* start *
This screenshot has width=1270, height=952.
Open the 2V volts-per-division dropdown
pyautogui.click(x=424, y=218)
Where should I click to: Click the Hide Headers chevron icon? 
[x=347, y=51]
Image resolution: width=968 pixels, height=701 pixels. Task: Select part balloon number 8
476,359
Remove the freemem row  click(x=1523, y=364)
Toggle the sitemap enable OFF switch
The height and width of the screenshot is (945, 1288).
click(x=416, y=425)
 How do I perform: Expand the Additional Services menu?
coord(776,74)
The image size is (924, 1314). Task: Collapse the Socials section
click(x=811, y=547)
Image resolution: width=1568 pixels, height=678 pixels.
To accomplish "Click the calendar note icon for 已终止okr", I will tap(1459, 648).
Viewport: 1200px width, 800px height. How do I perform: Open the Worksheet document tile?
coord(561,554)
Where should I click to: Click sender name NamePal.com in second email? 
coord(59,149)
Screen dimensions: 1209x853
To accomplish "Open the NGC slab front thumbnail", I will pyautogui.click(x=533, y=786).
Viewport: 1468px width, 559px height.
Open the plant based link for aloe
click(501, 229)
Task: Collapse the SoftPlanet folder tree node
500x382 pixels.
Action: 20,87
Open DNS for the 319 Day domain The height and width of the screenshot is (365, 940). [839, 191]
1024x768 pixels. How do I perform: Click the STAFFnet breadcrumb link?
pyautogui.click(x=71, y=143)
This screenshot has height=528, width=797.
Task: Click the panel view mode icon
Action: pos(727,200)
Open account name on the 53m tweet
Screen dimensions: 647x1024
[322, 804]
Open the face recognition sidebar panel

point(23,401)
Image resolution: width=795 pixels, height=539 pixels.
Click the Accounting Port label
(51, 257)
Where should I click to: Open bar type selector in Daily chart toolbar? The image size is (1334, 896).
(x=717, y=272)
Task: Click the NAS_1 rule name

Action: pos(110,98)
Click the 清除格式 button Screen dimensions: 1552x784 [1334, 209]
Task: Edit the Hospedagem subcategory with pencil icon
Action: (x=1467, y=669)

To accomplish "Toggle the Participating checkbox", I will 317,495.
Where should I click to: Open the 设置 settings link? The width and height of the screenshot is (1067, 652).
* end *
- Stated goal -
Copy out the part of the entries that opens with the line containing "Image resolution: width=795" and runs through the end of the entries.

- Written answer -
Image resolution: width=795 pixels, height=539 pixels.
Click the Accounting Port label
(51, 257)
Where should I click to: Open bar type selector in Daily chart toolbar? The image size is (1334, 896).
(x=717, y=272)
Task: Click the NAS_1 rule name

Action: pos(110,98)
Click the 清除格式 button Screen dimensions: 1552x784 [1334, 209]
Task: Edit the Hospedagem subcategory with pencil icon
Action: (x=1467, y=669)

To accomplish "Toggle the Participating checkbox", I will 317,495.
Where should I click to: Open the 设置 settings link? The width and height of the screenshot is (1067, 652).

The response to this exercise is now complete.